If this scenario eventuates it would signify the onset of a deflationary downwave, such as would be precipitated by the failure of one or more major banks in Europe, leading to a chain reaction and a run on the banks. This is possible, but as mentioned above, it does not appear to be what Big Money is betting on. From a practical standpoint the one key conclusion that we should draw from this chart is that all long positions in silver should be closed out, or at least hedged, in the event of a break below the neckline support of the H&S pattern.
We have until now concentrated on this Head-and-Shoulders thesis and not really considered the possibility that the entire reaction from the April high, which was a downtrend bounded by parallel trend boundaries, is quietly morphing into a strongly bullish Falling Wedge, as shown on our 2-year “Scenario 2” chart below. This became more apparent just last Thursday when the upper boundary of this proposed Wedge shaped channel forced the price to reverse yet again, giving added validity to the steeper downtrend line in force from September.
Additional bullish factors associated with this Wedge are the fact that it is fast closing up just above the zone of strong support, plus the fact that volume has died back to a low level compared to most of last year, as remaining fed up Silver investors fold their tent and call it a day. This is the stuff of which great rallies are born, particularly when it coincides with very low levels of bullish sentiment and COTs showing record bullish readings.

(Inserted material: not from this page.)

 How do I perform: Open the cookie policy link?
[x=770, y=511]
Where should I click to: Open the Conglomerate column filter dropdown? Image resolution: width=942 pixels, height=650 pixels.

The latest long-term COT chart, courtesy of www.sentimentrader.com, shows that the Commercials’ net position is at it most bullish ever. Within this, however, there was a marked increase in their short positions as of last Tuesday, which is a reason why we are expecting a short-term reaction. Large and Small specs have largely lost interest in silver, which is of course very bullish.
The chart showing public opinion on silver was at its most negative ever about a week ago – even worse than in the darkest days of 2008 – although it recovered somewhat this past week. This is also clearly very bullish, as the last thing you want to see is public enthusiasm for something you are buying – you want that when you come to sell it.